■ Records supplied ■

Start of Block

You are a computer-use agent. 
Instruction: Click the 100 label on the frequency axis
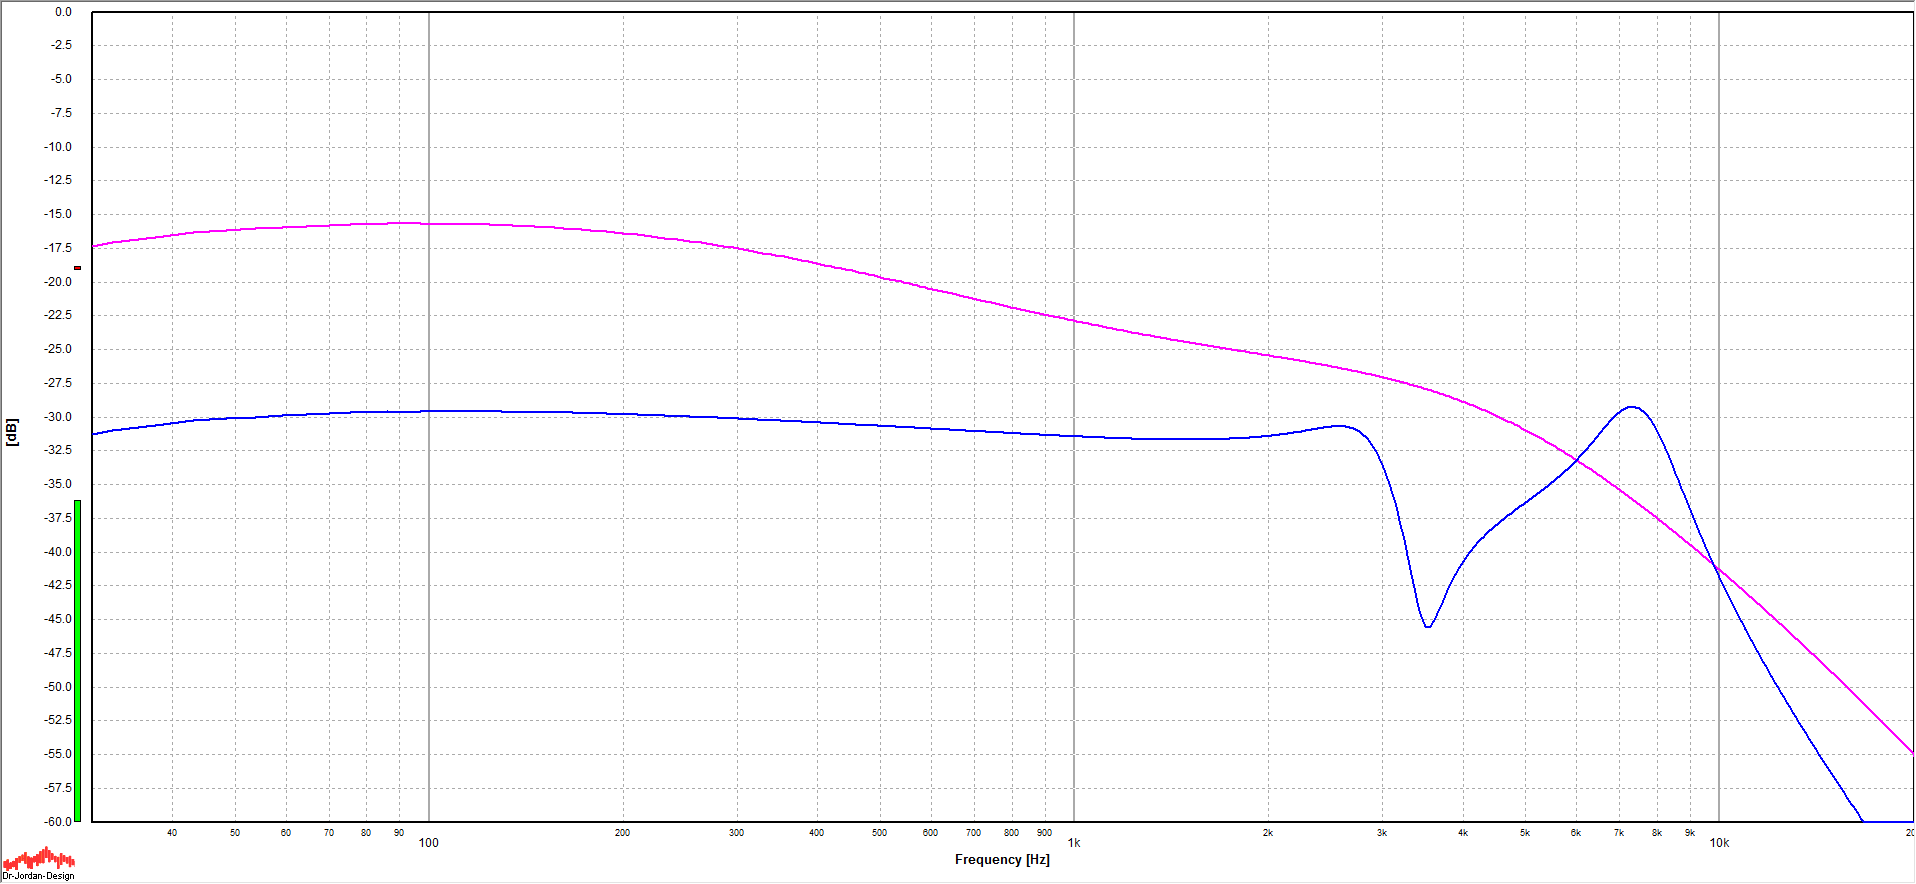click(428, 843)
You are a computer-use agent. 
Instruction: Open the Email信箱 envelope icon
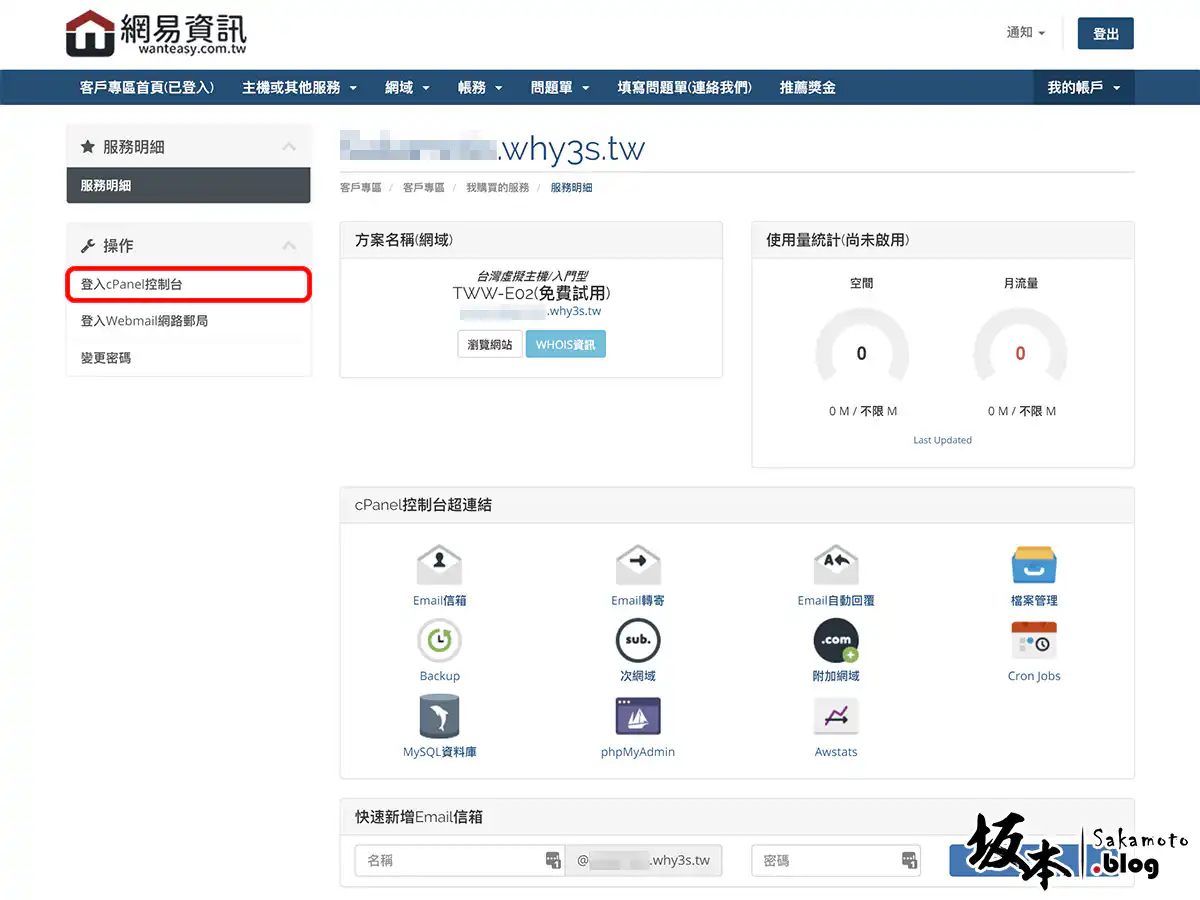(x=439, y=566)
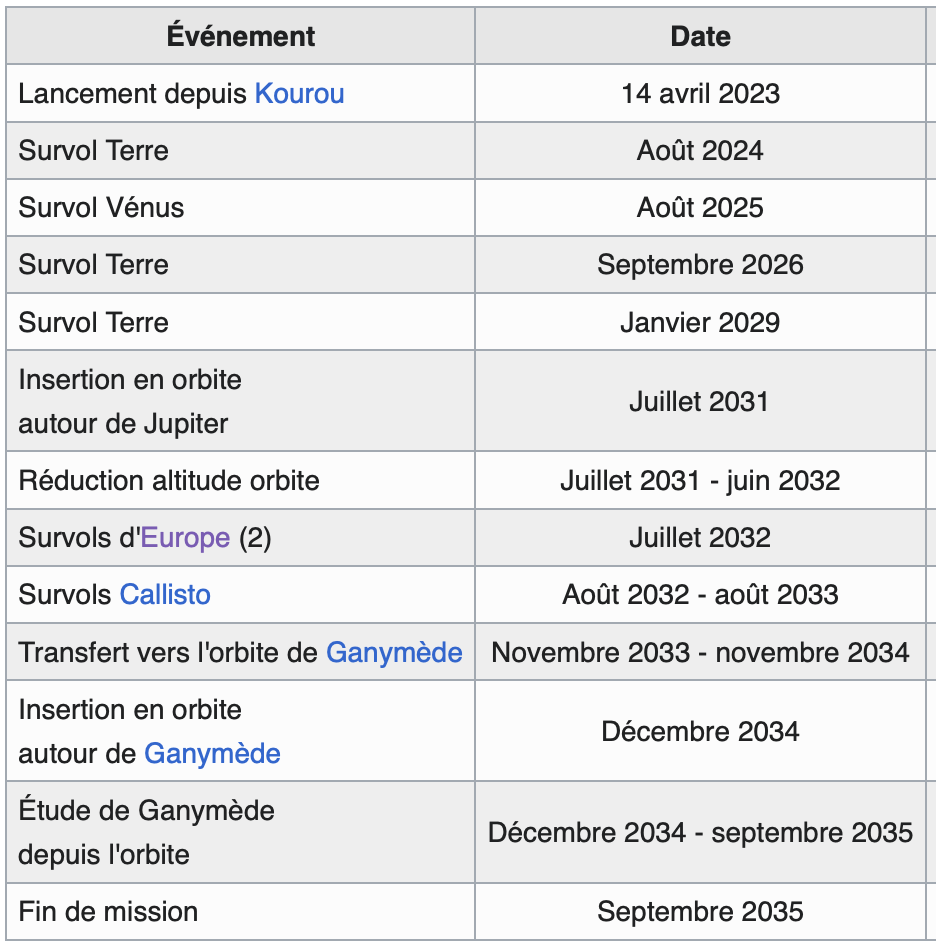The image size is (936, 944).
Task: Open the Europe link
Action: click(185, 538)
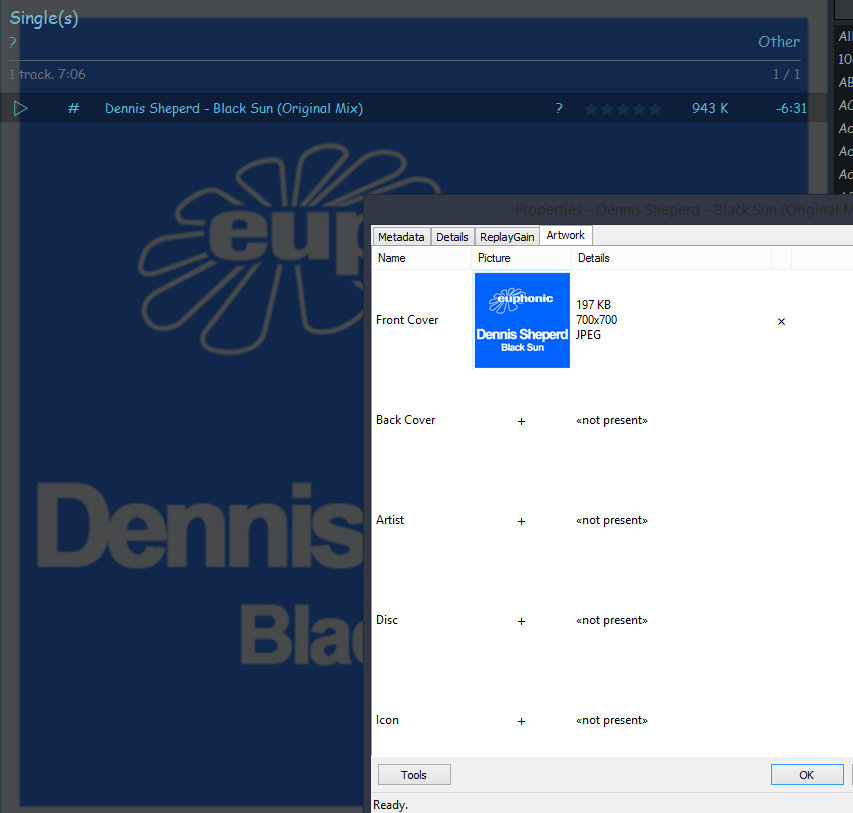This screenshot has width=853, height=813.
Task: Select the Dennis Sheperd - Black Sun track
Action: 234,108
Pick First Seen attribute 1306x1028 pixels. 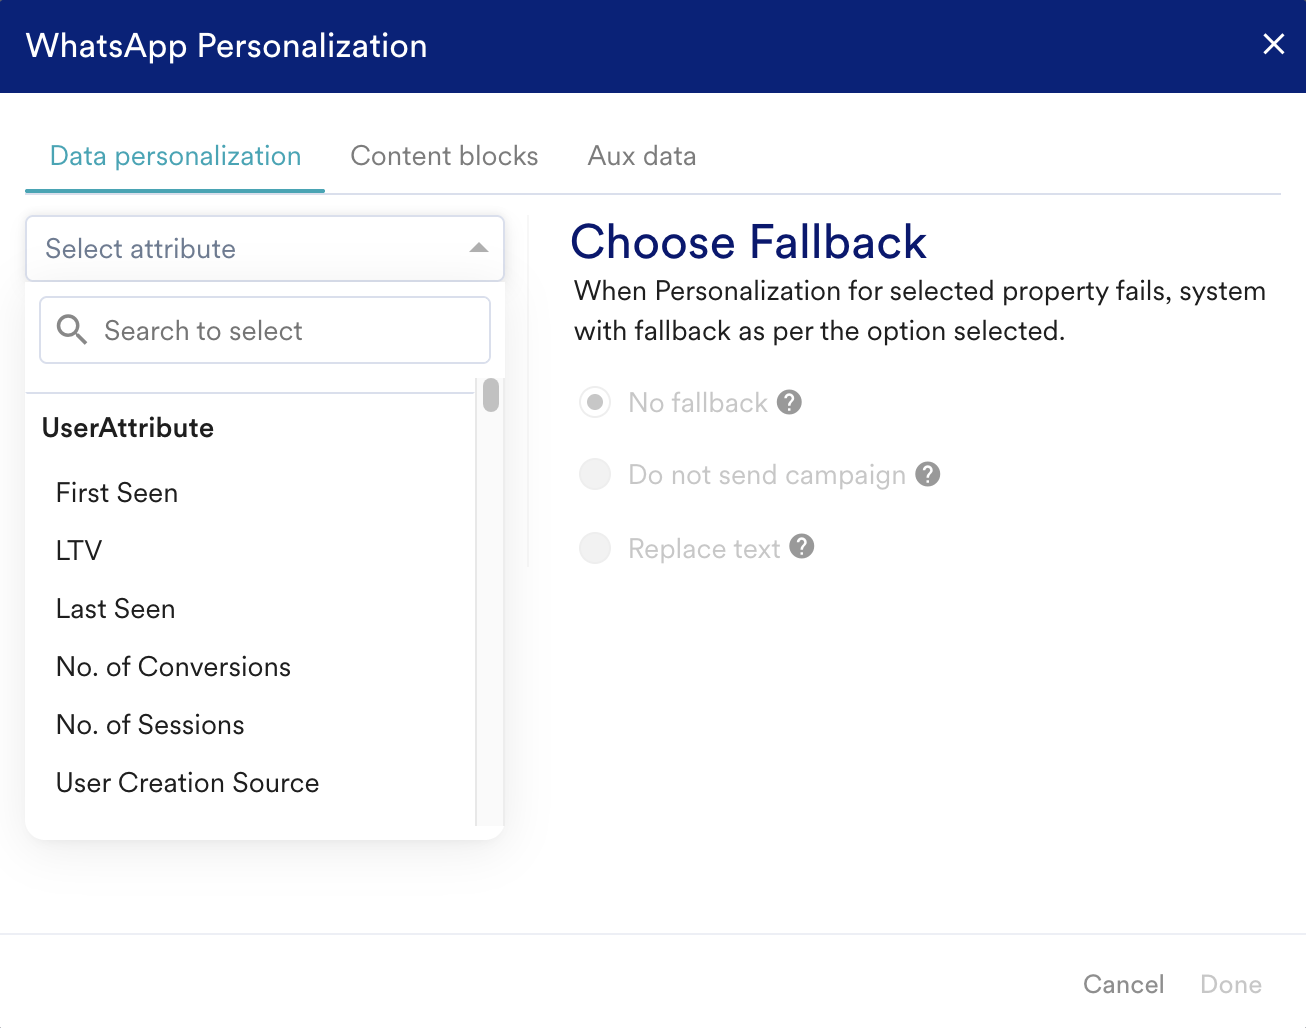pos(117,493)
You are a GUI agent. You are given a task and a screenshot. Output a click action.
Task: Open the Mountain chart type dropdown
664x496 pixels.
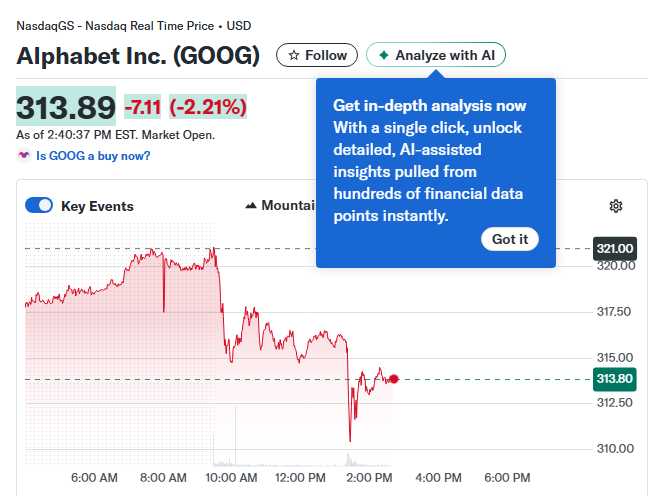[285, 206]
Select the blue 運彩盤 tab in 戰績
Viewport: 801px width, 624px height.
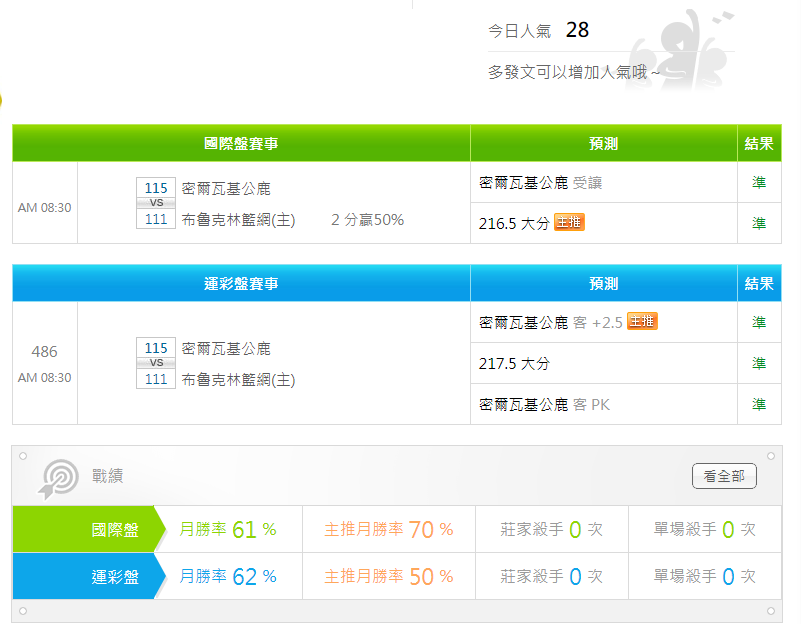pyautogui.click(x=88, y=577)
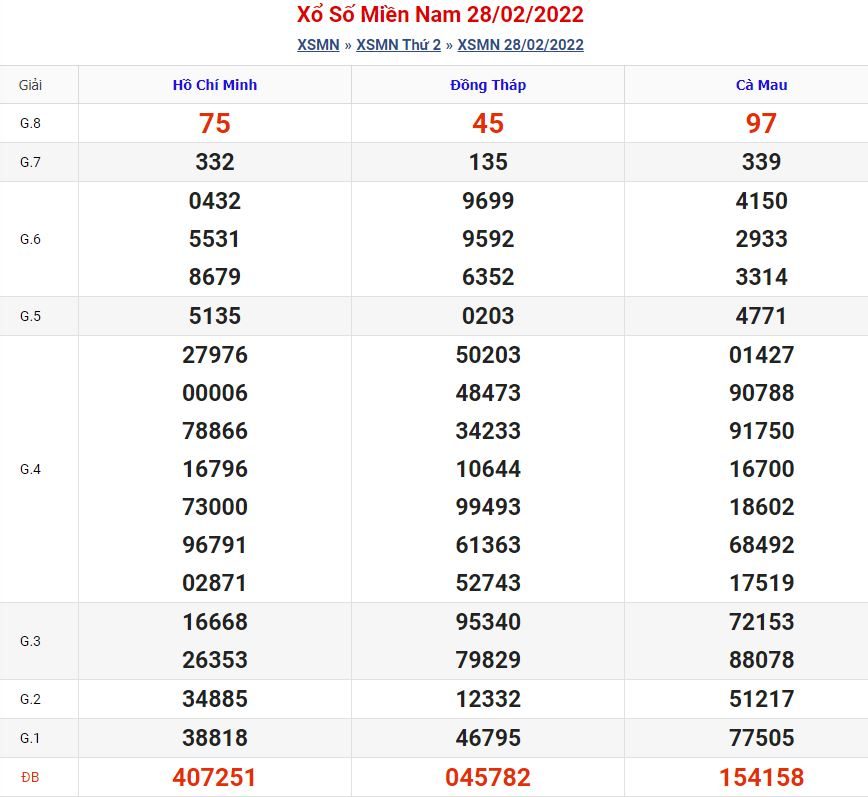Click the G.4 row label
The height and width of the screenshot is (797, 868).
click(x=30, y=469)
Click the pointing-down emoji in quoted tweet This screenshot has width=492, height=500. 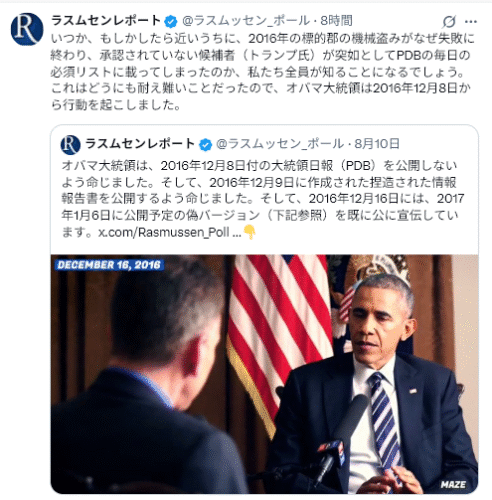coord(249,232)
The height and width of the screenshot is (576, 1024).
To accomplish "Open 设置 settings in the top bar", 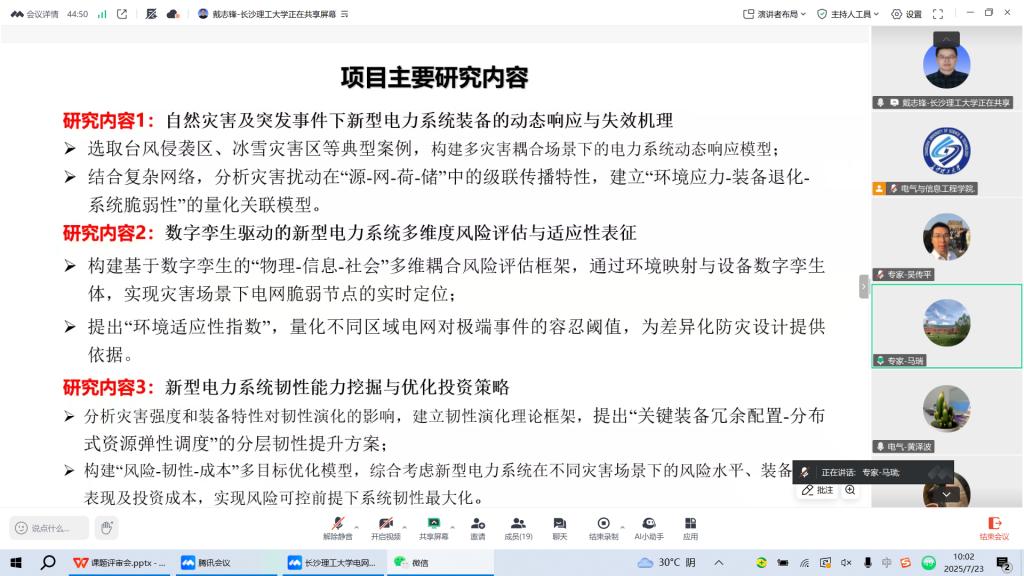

End of Block

Quote exactly, and nothing besides, the lines from the one with "The height and width of the screenshot is (576, 1024)." through the end of the records above; include both ends and omit the pictures.

■ Task output ■
The height and width of the screenshot is (576, 1024).
To accomplish "Open 设置 settings in the top bar", 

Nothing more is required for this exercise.